As per Forbes, “the Maple Leafs ($81.9 million), Rangers ($74 million), Canadians (sic) ($51.6 million) accounted for 83% of the league’s income, while 13 of 30 teams lost money, before non-cash expenses and interest payments.” That includes teams like “the Carolina Hurricanes, Phoenix Coyotes, Tampa Bay Lightning, Anaheim Ducks and Columbus Blue Jackets (who) would still have trouble making money unless they went at least two rounds in the playoffs”—even with a 50-per-cent player/owner split, and increased revenue sharing.

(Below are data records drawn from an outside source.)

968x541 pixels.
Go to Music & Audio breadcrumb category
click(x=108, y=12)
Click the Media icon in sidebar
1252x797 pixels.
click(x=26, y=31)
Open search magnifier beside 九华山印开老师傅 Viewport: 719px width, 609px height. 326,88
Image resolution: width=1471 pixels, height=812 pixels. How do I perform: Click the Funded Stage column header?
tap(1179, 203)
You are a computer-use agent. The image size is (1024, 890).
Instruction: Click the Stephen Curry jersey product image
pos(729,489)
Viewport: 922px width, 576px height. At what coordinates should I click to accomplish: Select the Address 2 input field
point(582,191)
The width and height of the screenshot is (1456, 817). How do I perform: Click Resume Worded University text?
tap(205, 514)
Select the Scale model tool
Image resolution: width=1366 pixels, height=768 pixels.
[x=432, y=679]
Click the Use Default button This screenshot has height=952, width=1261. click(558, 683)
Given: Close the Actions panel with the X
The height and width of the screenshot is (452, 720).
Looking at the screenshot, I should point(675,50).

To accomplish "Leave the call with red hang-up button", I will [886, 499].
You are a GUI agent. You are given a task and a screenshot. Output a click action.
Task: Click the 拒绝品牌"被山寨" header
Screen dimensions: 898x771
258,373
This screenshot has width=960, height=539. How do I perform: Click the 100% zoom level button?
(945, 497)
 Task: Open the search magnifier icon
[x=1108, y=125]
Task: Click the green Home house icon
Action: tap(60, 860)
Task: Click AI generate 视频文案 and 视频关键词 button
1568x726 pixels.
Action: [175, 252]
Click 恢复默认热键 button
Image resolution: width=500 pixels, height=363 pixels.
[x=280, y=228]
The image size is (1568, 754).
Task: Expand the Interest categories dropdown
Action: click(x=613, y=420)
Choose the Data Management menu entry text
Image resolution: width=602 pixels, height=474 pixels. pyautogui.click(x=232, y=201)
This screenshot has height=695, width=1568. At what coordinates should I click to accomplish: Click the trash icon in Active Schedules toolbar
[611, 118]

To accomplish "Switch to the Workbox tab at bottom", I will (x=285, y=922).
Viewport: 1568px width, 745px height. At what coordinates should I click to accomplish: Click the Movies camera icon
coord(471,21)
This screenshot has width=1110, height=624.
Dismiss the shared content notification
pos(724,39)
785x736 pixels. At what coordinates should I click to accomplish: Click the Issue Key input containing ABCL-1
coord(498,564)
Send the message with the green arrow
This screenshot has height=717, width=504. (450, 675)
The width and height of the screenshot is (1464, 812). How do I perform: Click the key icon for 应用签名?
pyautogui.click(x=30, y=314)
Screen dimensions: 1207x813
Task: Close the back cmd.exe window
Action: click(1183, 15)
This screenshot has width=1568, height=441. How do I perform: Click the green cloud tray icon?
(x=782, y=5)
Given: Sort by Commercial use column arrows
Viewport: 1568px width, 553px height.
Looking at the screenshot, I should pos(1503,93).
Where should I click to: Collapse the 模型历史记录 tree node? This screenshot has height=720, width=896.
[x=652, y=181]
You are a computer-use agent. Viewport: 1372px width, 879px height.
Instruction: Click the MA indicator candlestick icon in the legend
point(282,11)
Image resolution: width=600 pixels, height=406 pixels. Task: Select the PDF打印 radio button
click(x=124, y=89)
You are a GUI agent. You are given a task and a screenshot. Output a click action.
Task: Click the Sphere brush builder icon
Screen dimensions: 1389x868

So, how does the league get into the black? As per the financial mag, it involves moving some teams back to Canada—notably Quebec City. Forbes estimates that the Winnipeg Jets’ value has risen by $30-million after just one season in the ‘peg, while quoting a Montreal-based partner who thinks Quebec, Portland and Seattle would make good landing spots for some of the Sun Belt teams. “The Sun Belt has had plenty of time to prove that the viability doesn’t work,” Drew Dorweiler, managing partner of Dartmouth Partners, says. Too bad we can’t contract ‘em in a new CBA!